Intensidade e tipos de exercícios recomendados
Landers recomenda atividades aeróbicas sustentadas, como caminhada em esteira, ciclismo e dança, com uma intensidade que permita ao praticante falar apenas em frases curtas. Essa faixa de intensidade, entre 60% e 75% da frequência cardíaca máxima, é considerada ideal para maximizar os benefícios do BDNF. Além disso, exercícios de força e treinamento intervalado também podem ser benéficos, desafiando o equilíbrio e a coordenação dos pacientes.

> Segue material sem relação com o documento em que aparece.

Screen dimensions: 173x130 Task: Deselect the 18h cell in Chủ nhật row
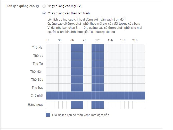click(122, 95)
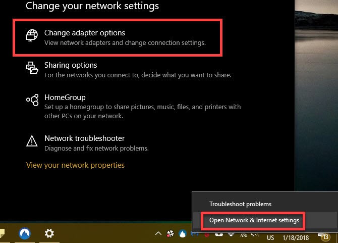
Task: Click the Sharing options printer icon
Action: (32, 68)
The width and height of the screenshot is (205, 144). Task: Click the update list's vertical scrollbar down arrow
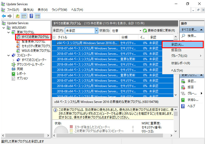(x=176, y=95)
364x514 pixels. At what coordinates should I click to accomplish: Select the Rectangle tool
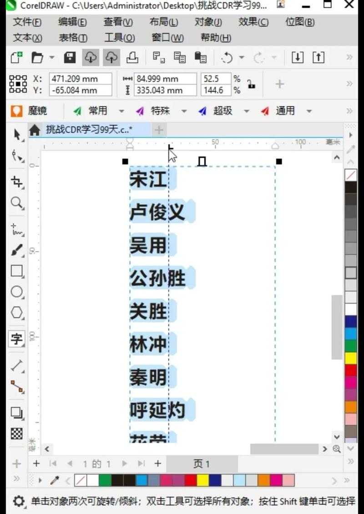coord(16,271)
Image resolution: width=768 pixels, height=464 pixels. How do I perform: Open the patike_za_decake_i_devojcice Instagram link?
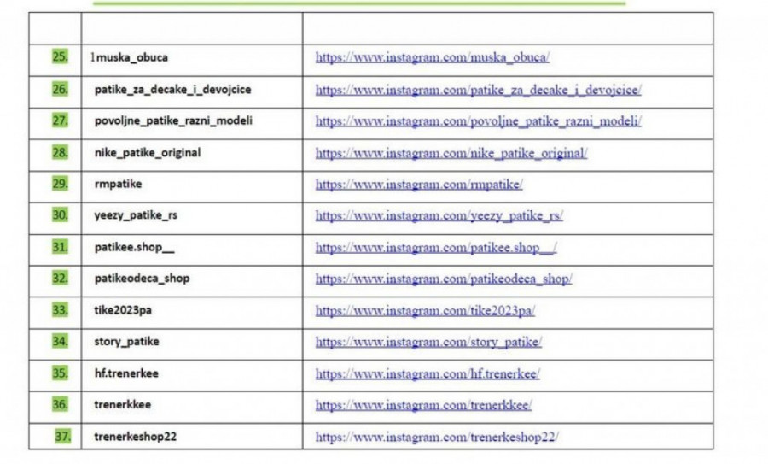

Contexto e relevância da pesquisa sobre Parkinson
A doença de Parkinson é um transtorno neurodegenerativo que afeta principalmente pessoas entre 55 e 65 anos, impactando a mobilidade, o sono e a cognição. Com a ausência de uma cura, a pesquisa sobre o papel do exercício no controle dos sintomas é crucial. A atuação de figuras públicas, como o ator Michael J. Fox, tem contribuído para aumentar a conscientização e o financiamento para a pesquisa sobre a doença, destacando a importância de estratégias não farmacológicas no tratamento.

Os resultados preliminares da pesquisa em andamento na UNLV indicam que o exercício pode ser uma abordagem promissora para retardar a progressão da doença de Parkinson, oferecendo uma alternativa viável até que uma cura definitiva seja encontrada.